Así que todo mi apoyo a tantos docentes al borde de un ataque de nervios. No obstante, me permitiréis que siga erre que erre con una idea expresada en la anterior columna. Detesto la sumisión. Aborrezco la capacidad acrítica de tantos docentes. Sufro la obsesión por las programaciones, las notas y los deberes. Sigo pensando que nuestra profesión supera la media planetaria de neuróticos. Ningún maestro o maestra debería participar en el sistema educativo sin pasar por el diván. Se precisa de un trabajo psicológico previo: terapia cognitiva, conductual, psicoanálisis, qué sé yo€ Las quimeras de costumbre en otra realidad manifiestan un cierto desorden mental. Una educación de espaldas a la tragedia -a no ser que esto sea, como la canción, puro teatro- representa algún tipo de trastorno obsesivo. Soy docente raso y, desde el lunes 16 de marzo, mi única preocupación es cómo se siente el alumnado, qué tal llevan el confinamiento, si sus familias trabajan o no, si duermen bien, si participan de las tareas de casa o, por el contrario, si reprimen sus emociones y no tienen con quién compartirlas. Usted pensará acertadamente que estas inquietudes no son propias de un profesional, si bien es mi forma de entender a educación. Me importan las emociones, el buen trato y la empatía. Poco más.

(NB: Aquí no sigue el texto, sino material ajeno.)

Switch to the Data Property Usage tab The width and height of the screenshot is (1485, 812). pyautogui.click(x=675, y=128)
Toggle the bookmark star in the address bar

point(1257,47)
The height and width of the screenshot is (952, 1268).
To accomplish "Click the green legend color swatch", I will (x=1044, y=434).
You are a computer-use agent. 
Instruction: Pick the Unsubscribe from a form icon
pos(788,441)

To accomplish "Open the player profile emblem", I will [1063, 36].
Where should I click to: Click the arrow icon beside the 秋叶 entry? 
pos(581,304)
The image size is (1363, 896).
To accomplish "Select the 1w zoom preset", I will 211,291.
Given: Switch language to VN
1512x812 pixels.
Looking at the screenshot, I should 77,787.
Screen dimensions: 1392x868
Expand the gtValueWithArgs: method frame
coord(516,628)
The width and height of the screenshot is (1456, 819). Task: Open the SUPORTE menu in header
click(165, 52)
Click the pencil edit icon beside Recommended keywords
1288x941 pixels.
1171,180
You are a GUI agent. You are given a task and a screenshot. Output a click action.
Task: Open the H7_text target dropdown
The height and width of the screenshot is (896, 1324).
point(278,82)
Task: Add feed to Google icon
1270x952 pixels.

En ningún momento pediría un abucheo para los docentes. Suficiente tensión padecemos con la burocracia, precariedad, decretos y el ruidoso silencio del no aplauso. El profesorado no tiene quien le aplauda. Y me indigna. El enfado proviene de la obsesiva insistencia de mantener una falsa normalidad en un sistema educativo incapaz de transformar la vulnerabilidad en oportunidades. Mas este no es momento de deberes ni notas, sino de amar, comprender, escuchar, dialogar y atender las realidades de lo más valioso en la educación: nuestras chicas, nuestros chicos. Que se guarden las neuras y obsesiones para el psiquiatra, como otros hacemos. Y todo mi ánimo a esos docentes, que son legión, dejándose la piel desde la distancia que supone la gélida pantalla.